Wednesday, November 14, 2001
A Boston Herald editorial
Any budget must protect the tax cut
If you can believe the headlines,
leaders of the Massachusetts House and Senate are close to agreement
on a budget for the state getting on toward five months late. This is
not necessarily good news.
It would be bad news indeed if they
achieve an agreement at the cost of postponing, reducing or cancelling
the reduction in the state income tax rate from 5.6 percent to 5.3
percent scheduled for January. That would represent the triumph of
tax-and-spend politics as usual over every other consideration,
including fiscal discipline and the will of the voters who made the
tax cut the law.
The first priority of getting a real
budget should be protecting this tax cut (and the one scheduled for
2003 pushing the rate down to 5 percent). Acting Gov. Jane Swift has
pledged a veto to do so. We trust she will remain firm.
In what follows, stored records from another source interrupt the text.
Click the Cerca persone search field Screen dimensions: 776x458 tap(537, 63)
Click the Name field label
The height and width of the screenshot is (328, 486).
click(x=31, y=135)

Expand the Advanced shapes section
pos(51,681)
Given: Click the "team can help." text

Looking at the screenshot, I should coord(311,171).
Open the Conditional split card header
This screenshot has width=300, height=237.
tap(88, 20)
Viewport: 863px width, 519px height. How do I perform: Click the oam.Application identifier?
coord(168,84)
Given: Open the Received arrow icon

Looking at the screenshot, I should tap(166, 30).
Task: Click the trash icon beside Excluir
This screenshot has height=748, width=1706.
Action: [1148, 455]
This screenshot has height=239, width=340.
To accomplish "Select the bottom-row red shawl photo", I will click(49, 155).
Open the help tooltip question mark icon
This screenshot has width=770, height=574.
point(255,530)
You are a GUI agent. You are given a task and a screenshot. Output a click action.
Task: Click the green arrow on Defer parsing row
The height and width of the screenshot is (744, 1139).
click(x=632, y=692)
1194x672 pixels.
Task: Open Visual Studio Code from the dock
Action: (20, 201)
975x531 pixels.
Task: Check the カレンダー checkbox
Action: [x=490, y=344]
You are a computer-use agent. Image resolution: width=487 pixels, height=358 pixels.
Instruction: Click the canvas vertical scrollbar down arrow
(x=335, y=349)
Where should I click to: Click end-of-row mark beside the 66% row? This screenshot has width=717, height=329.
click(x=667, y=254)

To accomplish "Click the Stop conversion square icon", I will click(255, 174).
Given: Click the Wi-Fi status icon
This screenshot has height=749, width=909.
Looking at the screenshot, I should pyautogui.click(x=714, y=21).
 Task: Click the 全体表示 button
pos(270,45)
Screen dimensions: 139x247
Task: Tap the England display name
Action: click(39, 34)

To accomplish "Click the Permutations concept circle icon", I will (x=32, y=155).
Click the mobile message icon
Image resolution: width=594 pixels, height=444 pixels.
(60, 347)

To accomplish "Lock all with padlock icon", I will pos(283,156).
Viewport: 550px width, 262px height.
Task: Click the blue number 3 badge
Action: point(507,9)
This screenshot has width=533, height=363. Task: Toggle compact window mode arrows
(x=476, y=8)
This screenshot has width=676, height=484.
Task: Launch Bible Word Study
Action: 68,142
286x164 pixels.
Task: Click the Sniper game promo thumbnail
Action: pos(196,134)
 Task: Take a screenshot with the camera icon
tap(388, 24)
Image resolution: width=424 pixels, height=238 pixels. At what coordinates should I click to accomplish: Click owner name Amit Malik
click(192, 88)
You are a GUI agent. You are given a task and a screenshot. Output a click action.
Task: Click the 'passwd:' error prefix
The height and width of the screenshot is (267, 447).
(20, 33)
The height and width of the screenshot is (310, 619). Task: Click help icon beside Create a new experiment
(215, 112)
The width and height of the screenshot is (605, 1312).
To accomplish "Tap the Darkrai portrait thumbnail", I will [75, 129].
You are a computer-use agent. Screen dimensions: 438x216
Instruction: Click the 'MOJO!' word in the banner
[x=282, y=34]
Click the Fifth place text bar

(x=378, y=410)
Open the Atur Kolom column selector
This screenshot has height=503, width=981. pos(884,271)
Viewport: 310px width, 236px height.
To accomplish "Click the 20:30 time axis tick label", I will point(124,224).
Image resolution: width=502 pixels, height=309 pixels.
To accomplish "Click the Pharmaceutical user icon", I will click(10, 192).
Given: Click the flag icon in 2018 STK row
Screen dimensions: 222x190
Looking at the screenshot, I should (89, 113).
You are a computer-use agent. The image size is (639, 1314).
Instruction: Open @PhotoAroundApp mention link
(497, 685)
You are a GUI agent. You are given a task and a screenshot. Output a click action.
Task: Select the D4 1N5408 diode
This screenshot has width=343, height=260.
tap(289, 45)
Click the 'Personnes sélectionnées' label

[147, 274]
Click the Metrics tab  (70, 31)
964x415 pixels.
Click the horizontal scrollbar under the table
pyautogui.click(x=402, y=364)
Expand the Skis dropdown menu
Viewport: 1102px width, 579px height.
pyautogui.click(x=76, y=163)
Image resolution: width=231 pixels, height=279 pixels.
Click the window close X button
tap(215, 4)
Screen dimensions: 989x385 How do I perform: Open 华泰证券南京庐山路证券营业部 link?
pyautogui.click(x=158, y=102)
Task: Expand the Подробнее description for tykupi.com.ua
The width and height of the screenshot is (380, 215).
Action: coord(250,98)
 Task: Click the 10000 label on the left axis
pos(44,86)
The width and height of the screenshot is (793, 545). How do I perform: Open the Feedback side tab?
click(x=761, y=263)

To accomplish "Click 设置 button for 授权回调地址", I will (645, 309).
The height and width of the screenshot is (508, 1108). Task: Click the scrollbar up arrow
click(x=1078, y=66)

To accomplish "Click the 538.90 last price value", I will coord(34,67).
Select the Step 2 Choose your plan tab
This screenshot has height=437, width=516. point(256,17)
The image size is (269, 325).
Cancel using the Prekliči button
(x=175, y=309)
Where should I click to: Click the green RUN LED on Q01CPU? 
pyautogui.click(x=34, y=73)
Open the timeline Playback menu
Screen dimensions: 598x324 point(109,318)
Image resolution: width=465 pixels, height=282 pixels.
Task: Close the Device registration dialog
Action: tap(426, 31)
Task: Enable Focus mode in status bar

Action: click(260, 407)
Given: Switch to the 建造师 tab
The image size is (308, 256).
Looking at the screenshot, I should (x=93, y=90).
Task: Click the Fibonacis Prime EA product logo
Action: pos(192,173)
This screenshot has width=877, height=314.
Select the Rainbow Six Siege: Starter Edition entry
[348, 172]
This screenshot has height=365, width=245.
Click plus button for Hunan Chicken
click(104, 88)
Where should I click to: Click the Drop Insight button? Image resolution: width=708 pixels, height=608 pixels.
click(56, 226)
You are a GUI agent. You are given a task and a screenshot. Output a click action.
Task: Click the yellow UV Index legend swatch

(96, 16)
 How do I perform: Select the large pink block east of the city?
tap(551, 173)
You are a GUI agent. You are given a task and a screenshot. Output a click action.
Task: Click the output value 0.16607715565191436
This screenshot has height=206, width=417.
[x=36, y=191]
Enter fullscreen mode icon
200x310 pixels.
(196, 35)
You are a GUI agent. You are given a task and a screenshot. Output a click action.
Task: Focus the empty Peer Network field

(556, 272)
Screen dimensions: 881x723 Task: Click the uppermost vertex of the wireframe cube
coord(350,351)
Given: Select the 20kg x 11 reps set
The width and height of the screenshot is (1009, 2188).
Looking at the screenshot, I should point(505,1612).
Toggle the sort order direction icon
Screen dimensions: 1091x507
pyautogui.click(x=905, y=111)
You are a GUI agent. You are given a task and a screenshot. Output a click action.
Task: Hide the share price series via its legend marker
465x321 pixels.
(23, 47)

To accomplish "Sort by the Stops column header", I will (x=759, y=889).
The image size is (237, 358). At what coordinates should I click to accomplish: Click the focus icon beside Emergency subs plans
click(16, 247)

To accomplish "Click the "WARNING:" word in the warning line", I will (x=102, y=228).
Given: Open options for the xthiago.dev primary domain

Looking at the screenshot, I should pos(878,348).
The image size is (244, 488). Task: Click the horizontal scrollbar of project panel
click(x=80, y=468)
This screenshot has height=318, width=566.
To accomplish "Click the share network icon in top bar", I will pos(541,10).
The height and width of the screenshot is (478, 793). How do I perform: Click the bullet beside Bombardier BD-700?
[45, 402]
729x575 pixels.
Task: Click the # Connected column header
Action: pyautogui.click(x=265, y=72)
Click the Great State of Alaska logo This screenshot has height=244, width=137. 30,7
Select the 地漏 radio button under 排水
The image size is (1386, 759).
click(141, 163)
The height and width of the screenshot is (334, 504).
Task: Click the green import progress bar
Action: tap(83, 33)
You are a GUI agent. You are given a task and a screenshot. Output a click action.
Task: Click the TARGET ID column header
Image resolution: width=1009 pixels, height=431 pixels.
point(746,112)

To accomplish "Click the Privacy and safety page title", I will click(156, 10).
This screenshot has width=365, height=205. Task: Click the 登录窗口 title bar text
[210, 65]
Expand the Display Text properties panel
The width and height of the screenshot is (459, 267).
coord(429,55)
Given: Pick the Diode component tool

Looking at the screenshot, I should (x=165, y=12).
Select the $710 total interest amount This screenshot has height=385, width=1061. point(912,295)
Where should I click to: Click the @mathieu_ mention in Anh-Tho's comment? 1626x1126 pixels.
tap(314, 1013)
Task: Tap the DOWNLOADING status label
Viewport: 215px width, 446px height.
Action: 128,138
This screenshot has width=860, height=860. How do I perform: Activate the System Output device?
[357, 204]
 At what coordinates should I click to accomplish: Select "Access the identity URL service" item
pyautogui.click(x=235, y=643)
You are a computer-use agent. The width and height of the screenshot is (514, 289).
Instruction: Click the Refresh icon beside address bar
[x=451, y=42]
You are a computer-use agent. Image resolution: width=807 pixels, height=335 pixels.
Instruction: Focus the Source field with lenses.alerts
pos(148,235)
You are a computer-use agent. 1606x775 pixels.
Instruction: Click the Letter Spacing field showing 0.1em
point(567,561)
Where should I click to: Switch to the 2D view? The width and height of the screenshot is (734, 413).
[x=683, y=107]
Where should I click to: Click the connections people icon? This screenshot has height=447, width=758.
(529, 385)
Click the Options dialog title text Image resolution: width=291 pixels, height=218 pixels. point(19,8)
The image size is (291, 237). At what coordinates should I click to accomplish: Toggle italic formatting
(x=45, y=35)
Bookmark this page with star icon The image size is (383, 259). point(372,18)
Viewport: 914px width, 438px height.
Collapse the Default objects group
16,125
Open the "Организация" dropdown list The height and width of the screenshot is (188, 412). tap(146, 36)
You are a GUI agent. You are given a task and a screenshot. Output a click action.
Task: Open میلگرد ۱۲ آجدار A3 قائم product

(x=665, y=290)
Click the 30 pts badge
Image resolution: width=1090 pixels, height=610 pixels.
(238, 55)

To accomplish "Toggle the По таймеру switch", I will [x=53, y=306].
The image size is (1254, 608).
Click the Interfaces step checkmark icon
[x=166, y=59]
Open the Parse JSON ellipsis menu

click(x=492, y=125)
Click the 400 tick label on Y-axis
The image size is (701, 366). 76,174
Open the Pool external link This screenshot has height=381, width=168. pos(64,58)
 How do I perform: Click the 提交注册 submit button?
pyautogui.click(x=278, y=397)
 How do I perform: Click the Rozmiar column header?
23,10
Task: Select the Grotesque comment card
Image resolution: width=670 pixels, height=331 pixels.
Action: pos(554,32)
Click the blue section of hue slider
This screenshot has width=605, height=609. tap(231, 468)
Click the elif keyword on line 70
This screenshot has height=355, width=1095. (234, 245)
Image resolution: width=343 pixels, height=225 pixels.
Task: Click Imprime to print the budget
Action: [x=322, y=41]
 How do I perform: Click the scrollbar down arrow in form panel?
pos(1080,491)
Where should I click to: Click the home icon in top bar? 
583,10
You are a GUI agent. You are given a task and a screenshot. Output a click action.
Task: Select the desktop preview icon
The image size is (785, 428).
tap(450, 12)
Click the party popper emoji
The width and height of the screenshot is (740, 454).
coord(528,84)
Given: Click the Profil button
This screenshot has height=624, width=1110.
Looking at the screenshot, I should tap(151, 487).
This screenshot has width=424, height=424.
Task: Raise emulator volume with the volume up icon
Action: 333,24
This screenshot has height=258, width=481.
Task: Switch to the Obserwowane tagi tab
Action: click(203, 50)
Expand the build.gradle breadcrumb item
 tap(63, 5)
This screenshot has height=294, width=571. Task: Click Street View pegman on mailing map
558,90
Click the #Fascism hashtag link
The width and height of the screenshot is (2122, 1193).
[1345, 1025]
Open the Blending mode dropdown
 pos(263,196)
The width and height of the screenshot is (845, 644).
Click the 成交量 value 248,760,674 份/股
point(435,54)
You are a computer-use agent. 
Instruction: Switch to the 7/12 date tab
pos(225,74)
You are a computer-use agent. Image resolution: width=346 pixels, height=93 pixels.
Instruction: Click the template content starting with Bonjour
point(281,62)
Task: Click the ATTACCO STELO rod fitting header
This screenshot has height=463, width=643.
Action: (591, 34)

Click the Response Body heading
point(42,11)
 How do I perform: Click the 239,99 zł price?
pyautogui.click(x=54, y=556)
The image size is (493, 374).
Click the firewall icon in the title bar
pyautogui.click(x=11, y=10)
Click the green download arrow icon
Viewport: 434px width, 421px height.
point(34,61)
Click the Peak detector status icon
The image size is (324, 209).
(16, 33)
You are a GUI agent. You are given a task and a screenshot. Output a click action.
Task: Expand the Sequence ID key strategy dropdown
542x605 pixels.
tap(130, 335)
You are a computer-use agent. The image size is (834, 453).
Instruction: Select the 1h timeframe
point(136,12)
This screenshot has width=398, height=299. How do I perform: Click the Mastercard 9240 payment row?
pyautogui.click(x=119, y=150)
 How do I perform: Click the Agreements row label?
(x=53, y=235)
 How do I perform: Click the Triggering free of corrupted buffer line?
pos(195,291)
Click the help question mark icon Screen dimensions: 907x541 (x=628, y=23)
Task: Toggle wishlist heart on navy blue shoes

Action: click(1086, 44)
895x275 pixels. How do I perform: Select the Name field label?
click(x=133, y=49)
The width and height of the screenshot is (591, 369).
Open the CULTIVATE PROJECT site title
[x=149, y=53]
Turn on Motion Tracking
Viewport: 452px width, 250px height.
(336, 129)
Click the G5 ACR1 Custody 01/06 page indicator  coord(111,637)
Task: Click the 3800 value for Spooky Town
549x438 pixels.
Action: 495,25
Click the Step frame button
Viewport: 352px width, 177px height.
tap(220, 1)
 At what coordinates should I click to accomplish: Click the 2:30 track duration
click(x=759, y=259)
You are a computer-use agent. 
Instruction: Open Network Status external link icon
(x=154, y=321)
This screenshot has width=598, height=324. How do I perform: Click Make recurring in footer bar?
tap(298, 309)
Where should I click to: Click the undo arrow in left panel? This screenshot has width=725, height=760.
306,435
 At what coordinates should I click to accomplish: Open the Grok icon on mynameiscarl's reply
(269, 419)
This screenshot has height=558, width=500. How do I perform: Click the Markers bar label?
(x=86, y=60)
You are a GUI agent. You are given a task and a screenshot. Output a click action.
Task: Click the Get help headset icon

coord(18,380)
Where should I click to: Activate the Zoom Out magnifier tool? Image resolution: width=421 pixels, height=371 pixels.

The second priority should be
protecting the state's reserve funds. No one knows how long or how
deep the recession will be. Budgeting next year and the year after
will be every bit as difficult as it has been this year. Politicians
may try to protect favorite programs by taking more money than they
should from the state's $2.3 billion in reserves. The case for tapping
the reserves this year is overwhelming, but this year that should be
limited to a quarter of the total available. The reserves then can
last four years if need be.
The sum to be saved this fiscal year
by cancelling the tax cut is less than $200 million -- less than 1
percent of any plausible budget. The entire $1.3 billion would not
come from spending cuts and should not. The governor is looking for
about $700 million in cuts, with the rest to come from using some
combination of reserves and off-budget income like the tobacco
settlement payments. If the two budget priorities are respected, the
details ought to be achievable, assuming there is a will to do so.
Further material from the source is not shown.